In my seventh decade (Stinkin' in the Sixties), hearing her new is knowing I've wasted decades listening to some rather weak shit.
Beatles, my fucking ass. Neko brings more voice to the table than the Blab Four, in any combination.
Neko Case. Perhaps the only person in the world I would pay money to see.

The first indigo bunting I saw was dead in a road near Noblesville. There was a lunatic dab of feathers, and I got out to look. That incandescent, iridescent, high-amped electric blue was otherworldly, but much too there to be faked.
If you have never seen an indigo bunting up close, or through reasonably good glass in favorable light, you are in debt to yourself.
Luck is with you! Throughout north central Indiana, there is seldom a mile stretch of wire without indigo buntings perched. Not together. When you see a tiny wee bird, stop well ahead, inside the useful range of your glass, check it out. Be ready.
Should you think that the only place for photography to go is through more filters, manipulating and overlaying exposures, and digital enhancement, know that there is no photo extant that even begins to capture the the glorious color of the indigo bunting.
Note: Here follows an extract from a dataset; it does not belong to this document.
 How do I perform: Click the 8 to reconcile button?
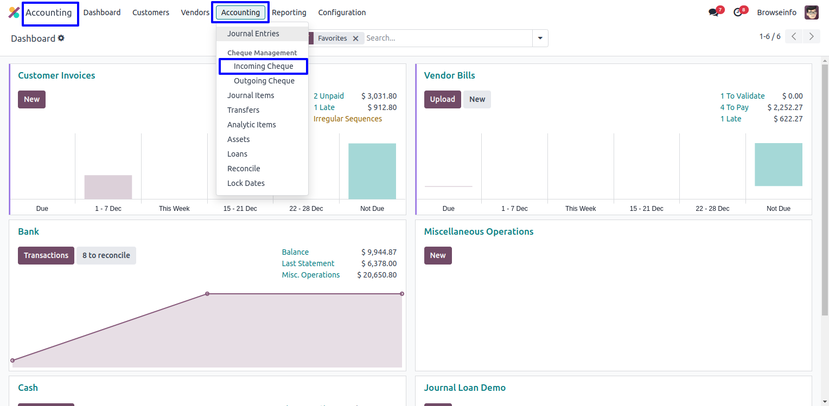106,255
Northern Cardinals, our cardinals, do not perch on wires. They are more thicket types, but cannot begin to hide the pure red in most cover, even in summer foliage.
In the spring and fall, migration of a sub family, the wood warblers, passes through the state. Very active, with beautiful, distinctive songs, these are the "it" birds for many bird watchers.
There are 20 or so species en passage, and, like our cardinals, they mostly prefer thickets.
Unlike our cardinals, they are small, and mostly vary by the location of a yellow splotch the size of a dime. If you know the songs, and you have the time and patience, you are belly-up to the bar of outstanding bird-watching.
And if you don't? There is much consolation in the presence of a more or less equal number of sparrow species. While they lack the panache of warblers, they are distinctive, more readily found, and don't have different spring and fall colors like warblers. Forgot to mention that? Sorry.I would love to be a warbler man, but I feel that time has passed. I am attracted more to raptors, who eat warblers. There must have been a first guy who looked at a salad set before him and said, "This isn't food. This is what food eats."
It is most surely gratifying to identify a yellow-rumped warbler, then watch, enthralled, as he picks about after seeds, berries, bugs, and such.
I watch transfixed as an American Kestrel swoops down on a sparrow, not much the smaller, and drives it into the ground.

There have been models for over a hundred years now of what dinosaurs looked like.
If they had originally been drawn as birds, and fitted over dino skeletons as they were re-assembled, the picture would be all but clear.
It's not easy for me to look at my chickens pecking through the yard and think of Thunder Lizards.
But look into the crazy-insane red-burning eye of a sharp-shinned hawk, and 300 million years melt away.